No opposition for FDA nominee during Senate hearing

Dr. Margaret Ann Hamburg, President Barack Obama's pick to serve as commissioner of the Food and Drug Administration, encountered no opposition during her Senate Health, Education, Labor and Pensions Committee hearing on Thursday, May 7.

Dr. Margaret Ann Hamburg, President Barack Obama's pick to serve as commissioner of the Food and Drug Administration, encountered no opposition during her Senate Health, Education, Labor and Pensions Committee hearing on Thursday, May 7. The full Senate is expected to vote on her nomination before Memorial Day.

If confirmed, her most immediate task, according to an Associated Press report, is to oversee the development of a swine flu vaccine. But she said food safety will be her major ongoing project.

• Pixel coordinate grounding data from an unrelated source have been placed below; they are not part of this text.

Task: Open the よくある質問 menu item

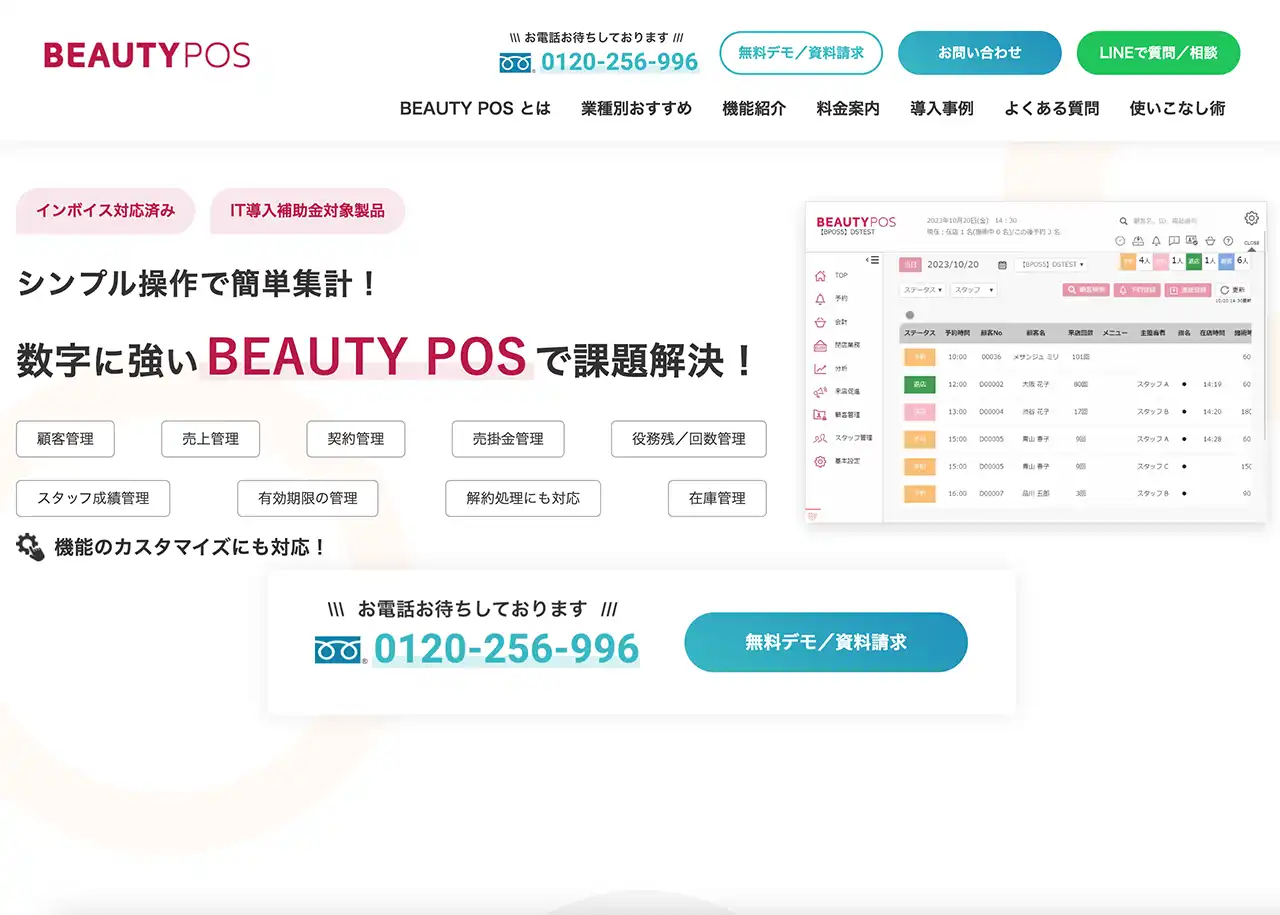Action: pos(1050,109)
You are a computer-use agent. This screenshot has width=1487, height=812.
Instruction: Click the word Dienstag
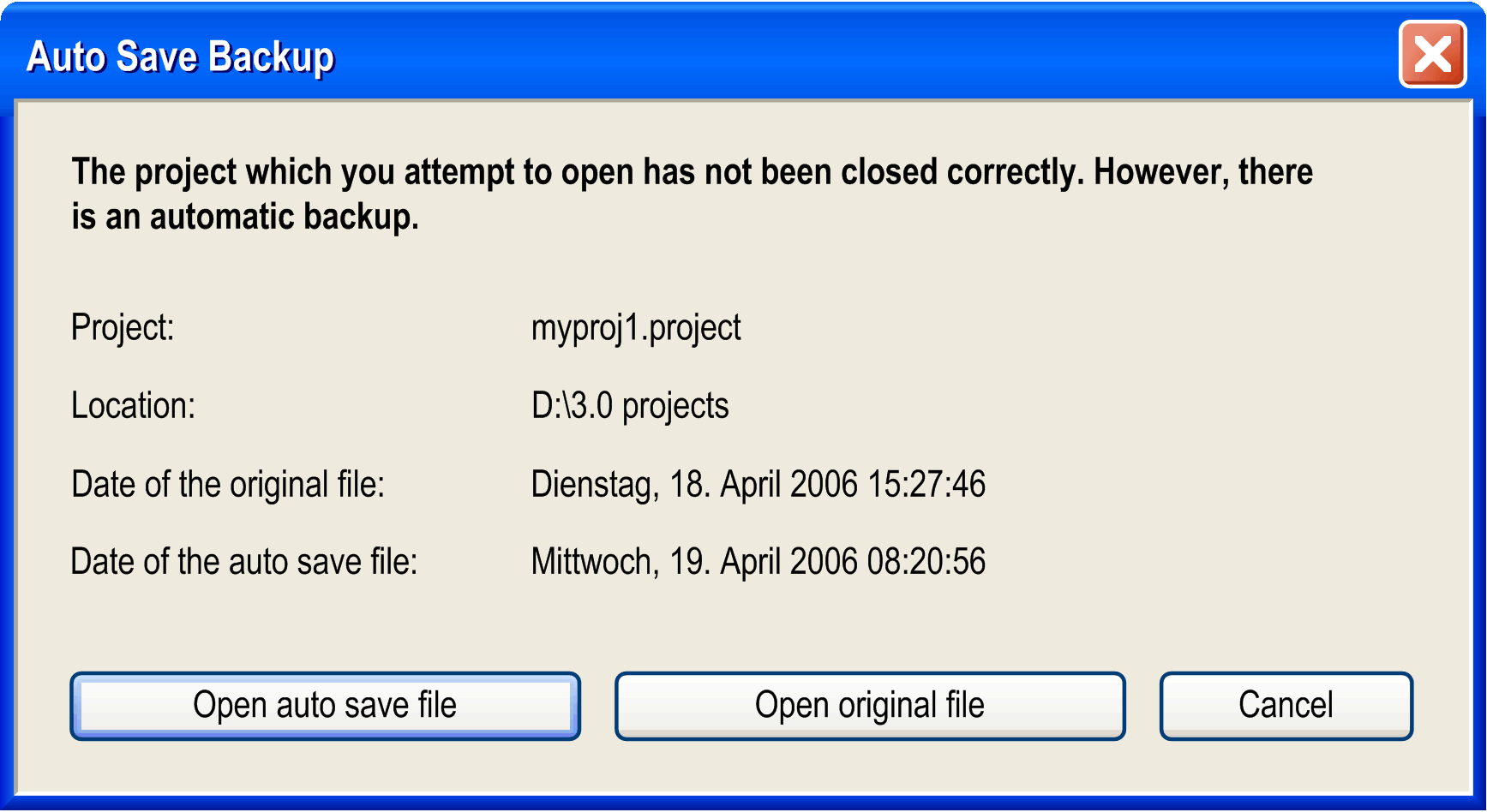point(595,485)
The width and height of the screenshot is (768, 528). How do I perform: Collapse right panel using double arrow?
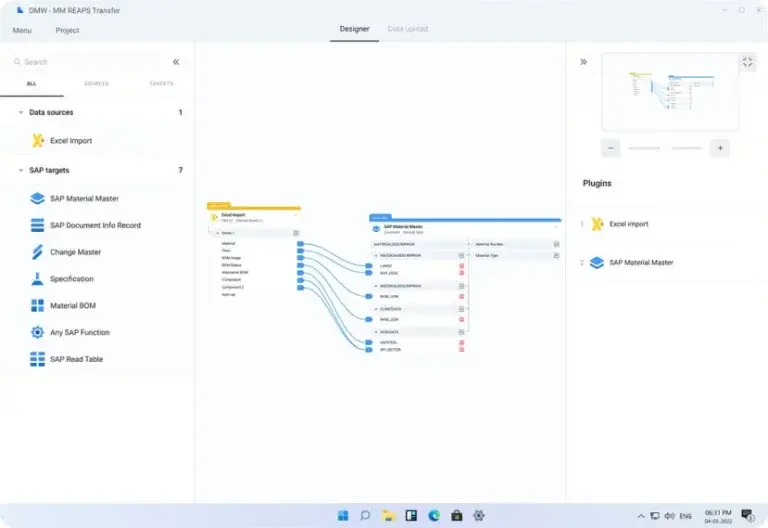point(583,62)
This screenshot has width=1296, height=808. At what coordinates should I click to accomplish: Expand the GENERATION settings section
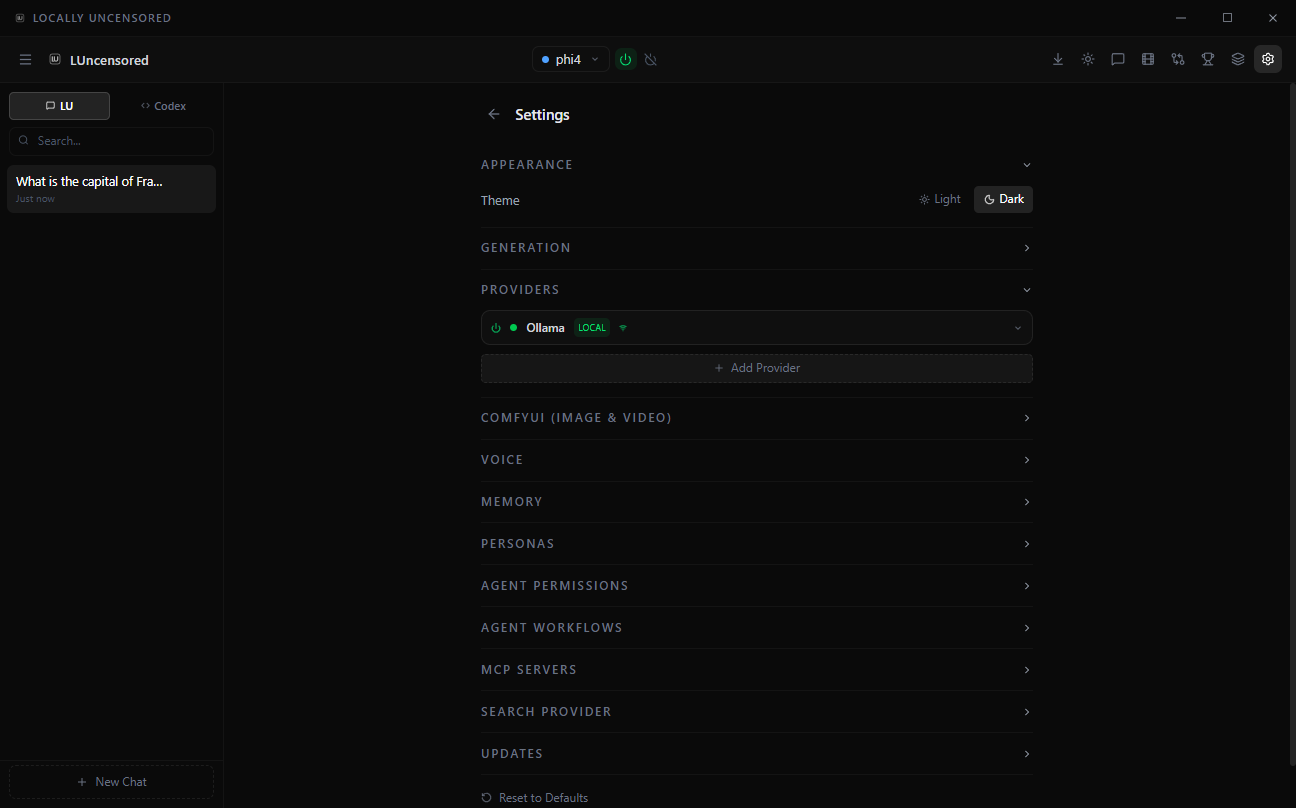(x=1026, y=247)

During the hearing, Dr. Hamburg said that she wants to shift the agency from being reactive to being proactive in preventing outbreaks. This, she said, would require all food companies to follow written safety plans overseen by federal and state inspectors. Dr. Hamburg also emphasized the need to strengthen traceability and import safety.

Restoring public confidence in the FDA by putting science first and running and open and accountable operation is also at the top of her agenda.

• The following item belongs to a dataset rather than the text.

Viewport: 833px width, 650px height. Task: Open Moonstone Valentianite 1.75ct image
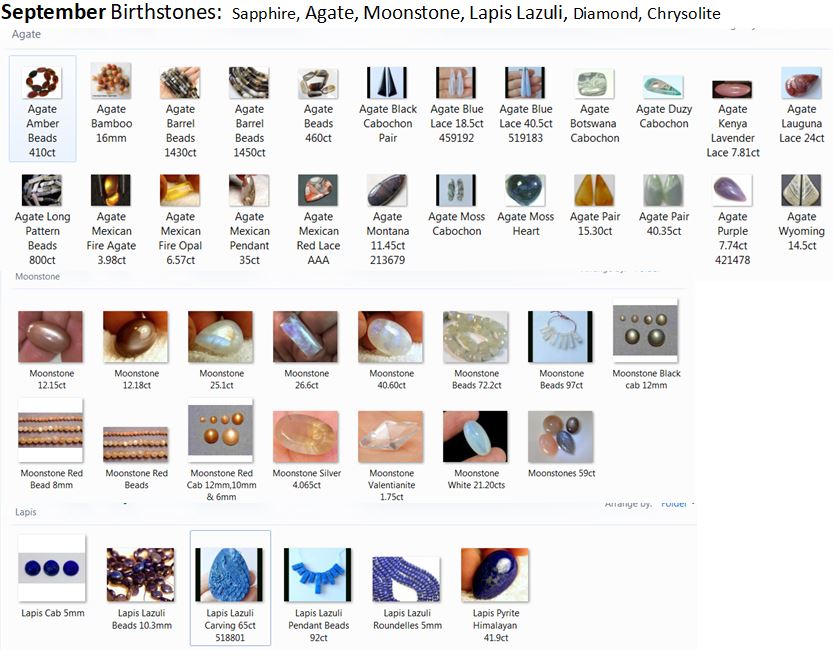tap(391, 456)
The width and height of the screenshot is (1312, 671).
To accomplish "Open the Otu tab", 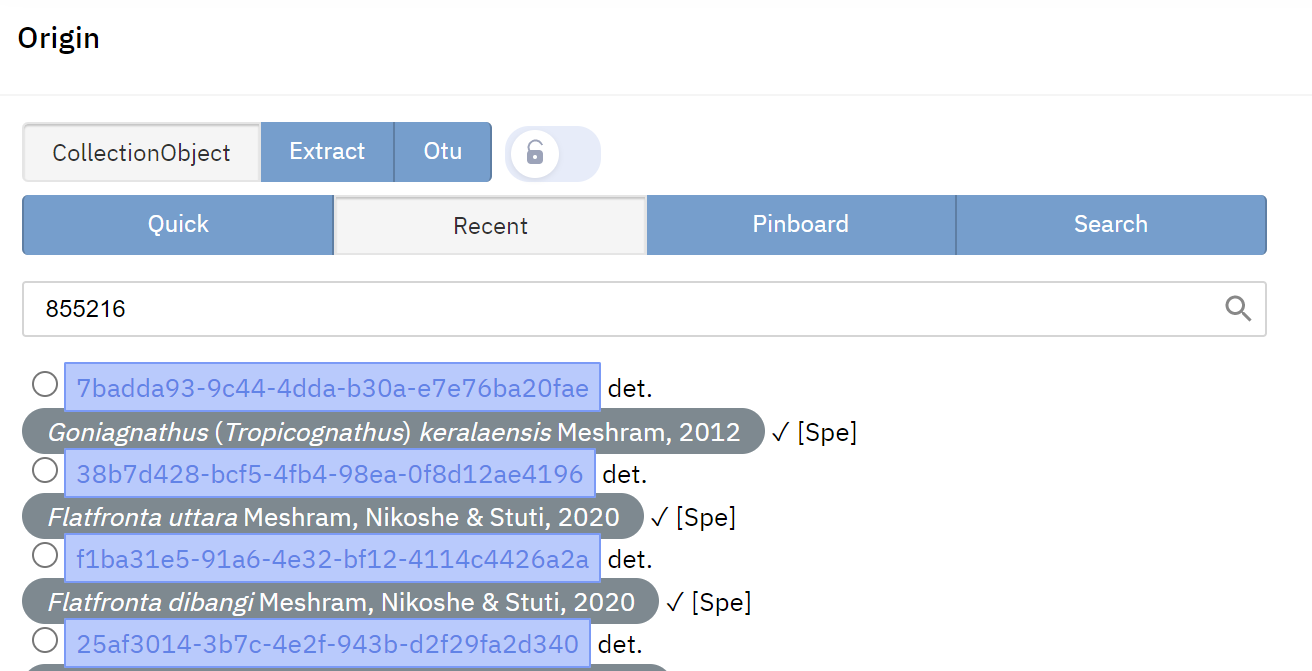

Dr. Hamburg called for sustained government effort, more money and stronger laws to improve food safety. President Obama’s budget requests a $260 million increase for the FDA’s food safety program with some of the funding tagged to rebuild the ranks of inspectors.

"The agency is facing new and daunting challenges," she told senators. "These include the globalization of food and drug production, the emergence of new and complex medical technologies, and the risk of adulteration or deliberate terror attacks on our food and drug supplies."

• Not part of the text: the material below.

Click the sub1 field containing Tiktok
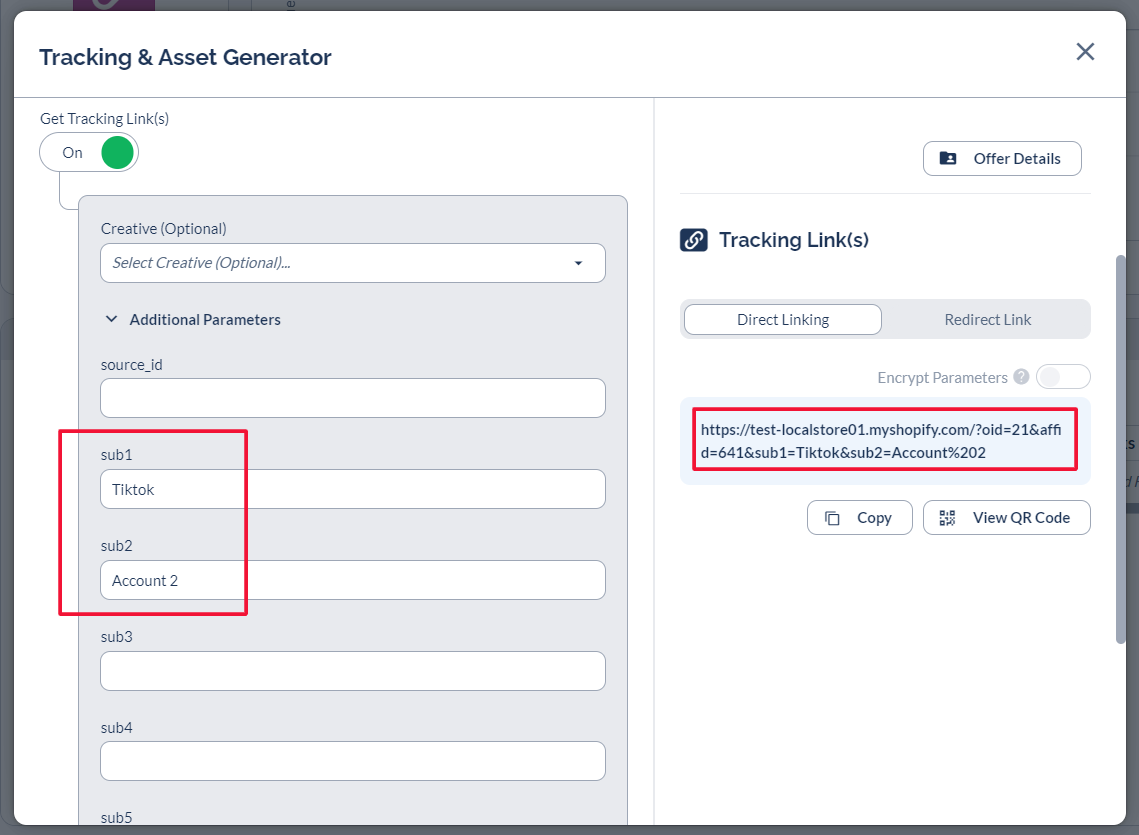Image resolution: width=1139 pixels, height=835 pixels. pyautogui.click(x=352, y=489)
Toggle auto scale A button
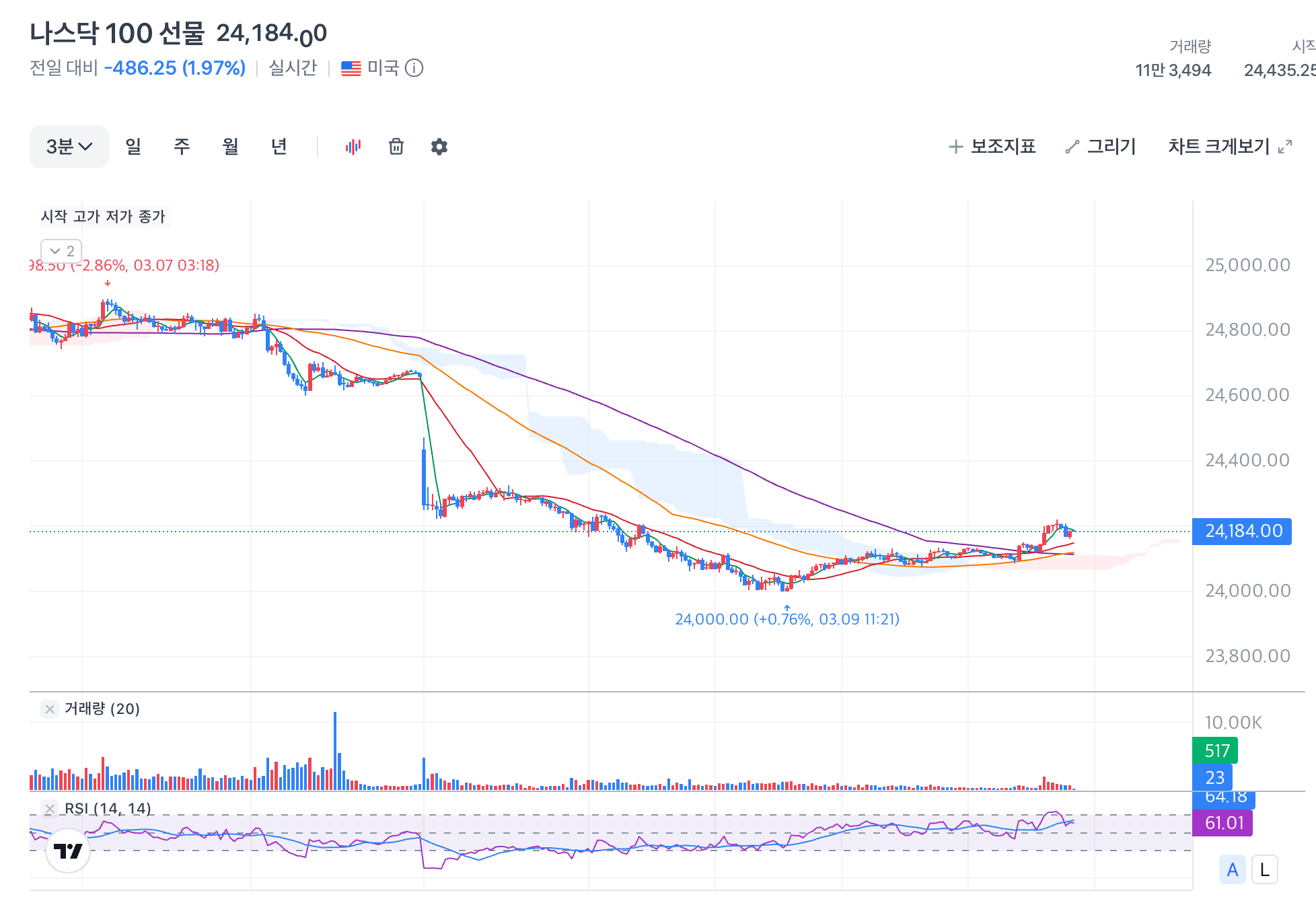Screen dimensions: 1316x899 tap(1233, 870)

Dr. Hamburg, 53, served under the Clinton administration as an assistant health secretary and helped lay the groundwork for the government’s bioterrorism and flu pandemic preparations.

Her background includes:

  • Senior scientist at the Nuclear Threat Initiative where she also served as vice president of biological programs beginning in 2001.
  • Assistant secretary for planning and evaluation, Health and Human Services Department, 1997-2001.
  • Commissioner of health, New York City, 1991-97.
  • Assistant director, National Institute of Allergy and Infectious Diseases of the National Institutes of Health, 1989-90.
  • Served in the Office of Disease Prevention and Health Promotion, 1986-88.